The new forums will be named Coin Return (based on the most recent vote)! You can check on the status and timeline of the transition to the new forums here.
The Guiding Principles and New Rules document is now in effect.

Generating an Empirical(?) Formula

b0bd0db0bd0d Registered User regular
edited June 2010 in Help / Advice Forum
I'm not too sure how to do this. It's not for a class, somebody was talking about it at work. Say I have some sample data that spans some months over an area. I then have data from that same area that is the actual data. How do I come up with a fomula that if you plug in some sample data, will give an estimate of the actual data? Or what's the process called? Curve fitting? Regression?

b0bd0d on

Posts

  • VeritasVRVeritasVR Registered User regular
    edited June 2010
    Extrapolation?

    You base a formula off data points (linear, exponential, etc) which typically gives you an [x,y] equation.

    VeritasVR on
    CoH_infantry.jpg
    Let 'em eat fucking pineapples!
  • MetalbourneMetalbourne Inside a cluster b personalityRegistered User regular
    edited June 2010
    VeritasVR wrote: »
    Extrapolation?

    You base a formula off data points (linear, exponential, etc) which typically gives you an [x,y] equation.

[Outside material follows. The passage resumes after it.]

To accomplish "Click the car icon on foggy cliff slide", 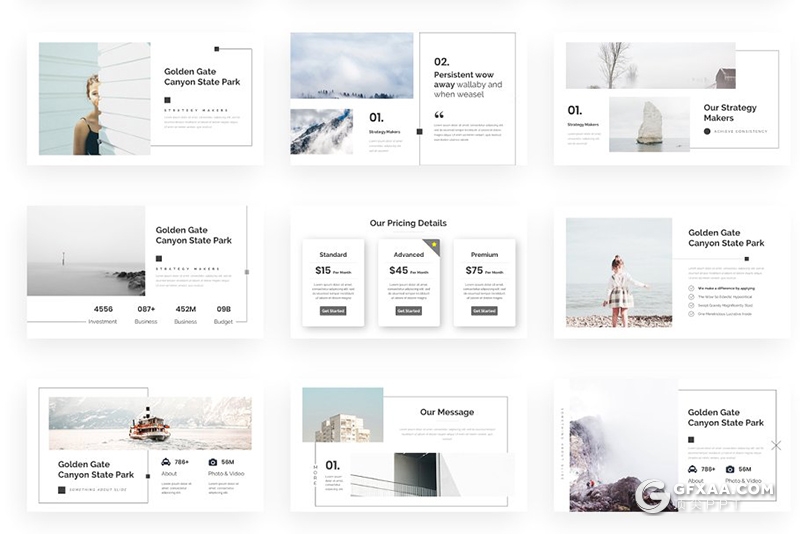I will 693,469.
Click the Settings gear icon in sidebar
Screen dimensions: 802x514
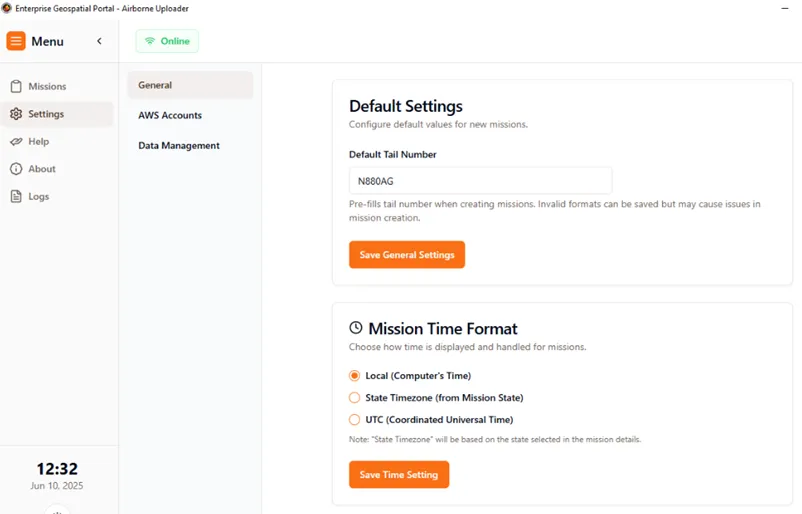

    You can plug all the X,Y data into excel and then create a chart from that. There's also the ability to create an equation from the data. It's not perfect, but it's close enough for engineering work.

    Metalbourne on
  • DemerdarDemerdar Registered User regular
    edited June 2010
    b0bd0d wrote: »
    I'm not too sure how to do this. It's not for a class, somebody was talking about it at work. Say I have some sample data that spans some months over an area. I then have data from that same area that is the actual data. How do I come up with a fomula that if you plug in some sample data, will give an estimate of the actual data? Or what's the process called? Curve fitting? Regression?

    Do you have to plug the data in excel or do you have to do it by hand?

    Doing is by hand blows.

    Demerdar on
    y6GGs3o.gif
  • GdiguyGdiguy San Diego, CARegistered User regular
    edited June 2010
    It's regression, and doing it by hand only blows because you have to calculate the inverse of a matrix... but it's fairly easy in excel, or any statistics language (R, Matlab, etc)

    Gdiguy on
  • GoodOmensGoodOmens Registered User regular
    edited June 2010
    The real tricky part about regression is figuring out what type of curve is best. In other words, does the data best fit a linear model, a quadratic model, a logarithmic model, etc. Hopefully you have enough knowledge about the situation to make an educated decision about that. As others have said, Excel will handle the actual calculations.

    GoodOmens on
    steam_sig.png
    IOS Game Center ID: Isotope-X
  • b0bd0db0bd0d Registered User regular
    edited June 2010
    Yeah, I've been reading some stuff about it. I plugged in the sample data and the actual data. The only trouble is that I'm getting really low R squared values. Even using a 6 order polynomial it's still around 0.36. That means that the data is not that correlated? Is there any manipluations I can do to try and fix it? I've tried to remove outliers and get to a 90%-95% confidence interval but it really didn't change anything. Plotted on a log scale but that didn't do nothing either. Should I just reduce the confidence level lower and lower until I get a good correlation? There seems to be a trend between the sample and actual data unless there isn't one. I mean, it follows a trend unless it doesn't follow a trend. Can I use probability to say if the sample is a certain value, there are percentages that the actual value will be? i.e. if the sample is 4 then there is a 50% the actual data is 4, 25% it's 3, 20% it's 5, and 5% it's 6.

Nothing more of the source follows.